Rewrite these lines as a numbered list, omitting any blank lines. Include the whole listing.

(Text and item location entries)
◆ ◆ ◆

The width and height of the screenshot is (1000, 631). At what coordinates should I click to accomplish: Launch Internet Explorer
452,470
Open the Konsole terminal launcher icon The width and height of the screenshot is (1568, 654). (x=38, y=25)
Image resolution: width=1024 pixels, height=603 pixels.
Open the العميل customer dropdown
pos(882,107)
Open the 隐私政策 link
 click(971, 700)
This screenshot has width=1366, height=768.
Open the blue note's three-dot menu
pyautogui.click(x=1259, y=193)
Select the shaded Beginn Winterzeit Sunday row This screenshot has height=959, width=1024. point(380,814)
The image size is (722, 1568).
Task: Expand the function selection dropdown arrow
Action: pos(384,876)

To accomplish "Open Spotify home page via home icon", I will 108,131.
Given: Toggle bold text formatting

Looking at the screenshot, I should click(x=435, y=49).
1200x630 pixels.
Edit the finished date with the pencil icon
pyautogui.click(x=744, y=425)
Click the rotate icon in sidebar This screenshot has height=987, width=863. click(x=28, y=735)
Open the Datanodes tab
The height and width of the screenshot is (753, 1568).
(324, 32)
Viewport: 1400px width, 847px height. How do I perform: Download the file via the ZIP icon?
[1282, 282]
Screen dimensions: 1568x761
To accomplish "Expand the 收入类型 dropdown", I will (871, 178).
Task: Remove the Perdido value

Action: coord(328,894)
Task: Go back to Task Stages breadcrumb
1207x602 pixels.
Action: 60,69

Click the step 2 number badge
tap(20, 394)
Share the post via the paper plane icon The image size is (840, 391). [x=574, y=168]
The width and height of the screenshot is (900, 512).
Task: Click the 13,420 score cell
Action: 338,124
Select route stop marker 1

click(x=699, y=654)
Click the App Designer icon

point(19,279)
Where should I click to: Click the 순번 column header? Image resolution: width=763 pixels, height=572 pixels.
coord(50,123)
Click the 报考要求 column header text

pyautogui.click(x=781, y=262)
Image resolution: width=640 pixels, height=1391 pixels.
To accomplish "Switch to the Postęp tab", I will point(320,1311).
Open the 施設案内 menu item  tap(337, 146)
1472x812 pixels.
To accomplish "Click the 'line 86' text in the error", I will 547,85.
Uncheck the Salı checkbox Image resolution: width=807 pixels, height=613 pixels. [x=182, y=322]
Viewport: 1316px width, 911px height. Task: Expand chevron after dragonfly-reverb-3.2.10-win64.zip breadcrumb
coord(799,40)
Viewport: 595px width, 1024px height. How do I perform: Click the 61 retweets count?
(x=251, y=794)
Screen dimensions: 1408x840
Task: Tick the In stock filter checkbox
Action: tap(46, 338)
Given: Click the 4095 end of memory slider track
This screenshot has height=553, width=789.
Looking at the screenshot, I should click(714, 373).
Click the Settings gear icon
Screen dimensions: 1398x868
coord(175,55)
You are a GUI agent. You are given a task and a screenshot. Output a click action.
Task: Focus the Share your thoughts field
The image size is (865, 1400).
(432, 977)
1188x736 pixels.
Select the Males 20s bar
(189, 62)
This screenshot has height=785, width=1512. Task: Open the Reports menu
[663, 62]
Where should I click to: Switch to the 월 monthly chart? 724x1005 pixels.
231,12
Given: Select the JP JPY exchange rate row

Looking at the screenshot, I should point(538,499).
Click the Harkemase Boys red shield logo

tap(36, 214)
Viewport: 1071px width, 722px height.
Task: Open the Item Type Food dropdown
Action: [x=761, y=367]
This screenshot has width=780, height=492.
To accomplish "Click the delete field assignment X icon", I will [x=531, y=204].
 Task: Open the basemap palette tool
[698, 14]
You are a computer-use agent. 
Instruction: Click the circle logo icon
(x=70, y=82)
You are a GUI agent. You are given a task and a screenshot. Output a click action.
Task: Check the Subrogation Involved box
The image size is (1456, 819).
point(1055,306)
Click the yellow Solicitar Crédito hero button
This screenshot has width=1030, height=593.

◆ ◆ ◆

## OUTPUT BELOW
1. The width and height of the screenshot is (1000, 631). At what coordinates should I click to accomplish: Launch Internet Explorer
2. 452,470
3. Open the Konsole terminal launcher icon The width and height of the screenshot is (1568, 654). (x=38, y=25)
4. Image resolution: width=1024 pixels, height=603 pixels.
5. Open the العميل customer dropdown
6. pos(882,107)
7. Open the 隐私政策 link
8.  click(971, 700)
9. This screenshot has width=1366, height=768.
10. Open the blue note's three-dot menu
11. pyautogui.click(x=1259, y=193)
12. Select the shaded Beginn Winterzeit Sunday row This screenshot has height=959, width=1024. point(380,814)
13. The image size is (722, 1568).
14. Task: Expand the function selection dropdown arrow
15. Action: pos(384,876)
16. To accomplish "Open Spotify home page via home icon", I will 108,131.
17. Given: Toggle bold text formatting
18. Looking at the screenshot, I should click(x=435, y=49).
19. 1200x630 pixels.
20. Edit the finished date with the pencil icon
21. pyautogui.click(x=744, y=425)
22. Click the rotate icon in sidebar This screenshot has height=987, width=863. click(x=28, y=735)
23. Open the Datanodes tab
24. The height and width of the screenshot is (753, 1568).
25. (324, 32)
26. Viewport: 1400px width, 847px height. How do I perform: Download the file via the ZIP icon?
27. [1282, 282]
28. Screen dimensions: 1568x761
29. To accomplish "Expand the 收入类型 dropdown", I will (871, 178).
30. Task: Remove the Perdido value
31. Action: coord(328,894)
32. Task: Go back to Task Stages breadcrumb
33. 1207x602 pixels.
34. Action: 60,69
35. Click the step 2 number badge
36. tap(20, 394)
37. Share the post via the paper plane icon The image size is (840, 391). [x=574, y=168]
38. The width and height of the screenshot is (900, 512).
39. Task: Click the 13,420 score cell
40. Action: 338,124
41. Select route stop marker 1
42. click(x=699, y=654)
43. Click the App Designer icon
44. point(19,279)
45. Where should I click to: Click the 순번 column header? Image resolution: width=763 pixels, height=572 pixels.
46. coord(50,123)
47. Click the 报考要求 column header text
48. pyautogui.click(x=781, y=262)
49. Image resolution: width=640 pixels, height=1391 pixels.
50. To accomplish "Switch to the Postęp tab", I will point(320,1311).
51. Open the 施設案内 menu item  tap(337, 146)
52. 1472x812 pixels.
53. To accomplish "Click the 'line 86' text in the error", I will 547,85.
54. Uncheck the Salı checkbox Image resolution: width=807 pixels, height=613 pixels. [x=182, y=322]
55. Viewport: 1316px width, 911px height. Task: Expand chevron after dragonfly-reverb-3.2.10-win64.zip breadcrumb
56. coord(799,40)
57. Viewport: 595px width, 1024px height. How do I perform: Click the 61 retweets count?
58. (x=251, y=794)
59. Screen dimensions: 1408x840
60. Task: Tick the In stock filter checkbox
61. Action: tap(46, 338)
62. Given: Click the 4095 end of memory slider track
63. This screenshot has height=553, width=789.
64. Looking at the screenshot, I should click(714, 373).
65. Click the Settings gear icon
66. Screen dimensions: 1398x868
67. coord(175,55)
68. You are a GUI agent. You are given a task and a screenshot. Output a click action.
69. Task: Focus the Share your thoughts field
70. The image size is (865, 1400).
71. (432, 977)
72. 1188x736 pixels.
73. Select the Males 20s bar
74. (189, 62)
75. This screenshot has height=785, width=1512. Task: Open the Reports menu
76. [663, 62]
77. Where should I click to: Switch to the 월 monthly chart? 724x1005 pixels.
78. 231,12
79. Given: Select the JP JPY exchange rate row
80. Looking at the screenshot, I should point(538,499).
81. Click the Harkemase Boys red shield logo
82. tap(36, 214)
83. Viewport: 1071px width, 722px height.
84. Task: Open the Item Type Food dropdown
85. Action: [x=761, y=367]
86. This screenshot has width=780, height=492.
87. To accomplish "Click the delete field assignment X icon", I will [x=531, y=204].
88.  Task: Open the basemap palette tool
89. [698, 14]
90. You are a computer-use agent. 
91. Instruction: Click the circle logo icon
92. (x=70, y=82)
93. You are a GUI agent. You are given a task and a screenshot. Output a click action.
94. Task: Check the Subrogation Involved box
95. The image size is (1456, 819).
96. point(1055,306)
97. Click the yellow Solicitar Crédito hero button
98. This screenshot has width=1030, height=593.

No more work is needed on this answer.